Exposure (AUC0-24 h) during pregnancy was 30–43% lower during pregnancy (comparable to the decrease seen for protease inhibitors). Postpartum AUC0-24 h of these two cases is in line with the mean steady-state AUC0-24 h in patients (2.397 mg*h/l) [4]. The lower exposure during pregnancy is possibly driven by a shorter rilpivirine half-life; however, accurate determination of the half-life under steady-state conditions is difficult. A suggested rilpivirine target trough concentration is 0.040 mg/l, derived from the exposure–response relationship in phase III studies [5]. For both cases, the Ctrough concentrations in the third trimester and the maternal sample at delivery were 0.040 mg/l or less, indicating subtherapeutic exposure during pregnancy. However, no mother-to-child transmission of HIV was observed, but should be confirmed by at least 4 months of age. A limitation is that no unbound rilpivirine concentrations were determined: lower protein binding during pregnancy might (partly) compensate for lower total concentrations. No major safety issues were reported for these two cases.
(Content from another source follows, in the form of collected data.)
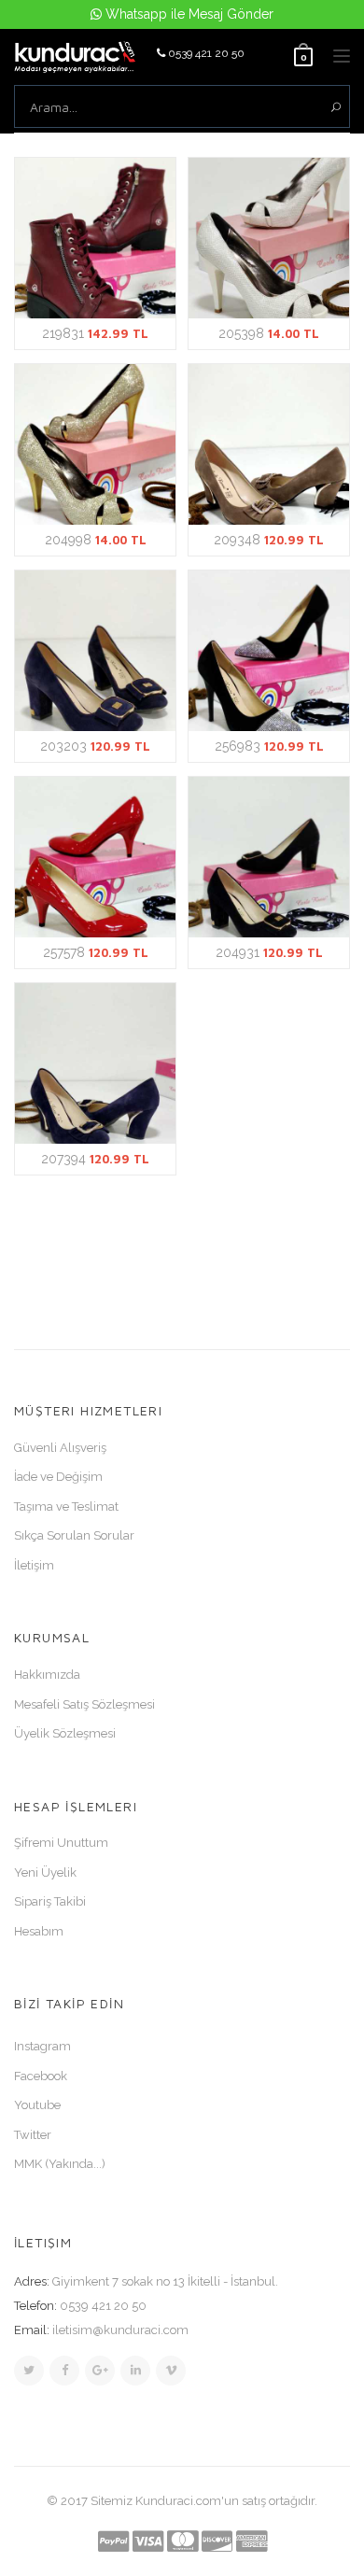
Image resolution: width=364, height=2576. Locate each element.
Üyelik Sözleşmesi (65, 1733)
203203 (95, 746)
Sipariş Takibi (50, 1901)
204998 (96, 539)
In our case, rilpivirine moderately crosses the placenta and exposure during pregnancy is decreased by approximately 30–43%. More data regarding rilpivirine in pregnancy are needed to confirm these first findings, but therapeutic drug monitoring for rilpivirine during pregnancy is strongly recommended.


A.C. and D.B. are the primary authors who conceived and designed the study. A.G., M.E. and B.R. were directly involved in the design and conduct of the PANNA study and included the patients. A.C. was primarily responsible for conducting analyses of the data and the writing of the manuscript. All authors collectively contributed to interpreting the results and the editing of the article.

The PANNA network is financially supported by ‘European AIDS Treatment Network (NEAT)’, European Commission, DG Research, 6th Framework program, contract LSHP-CT-2006-037570, BMS, MSD and Janssen Pharmaceuticals N.V. We thank the patients for participating in this study and the laboratory personnel at the Laboratory of the Department of Pharmacy of the Radboud University Medical Center, Nijmegen, for analysing the samples. We thank the staff from the centres participating in the PANNA network.

Conflicts of interest

The PANNA network is financially supported by the ‘European AIDS Treatment Network (NEAT)’, European Commission, DG Research, 6th Framework program, contract LSHP-CT-2006-037570, BMS, MSD and Janssen Pharmaceuticals N.V.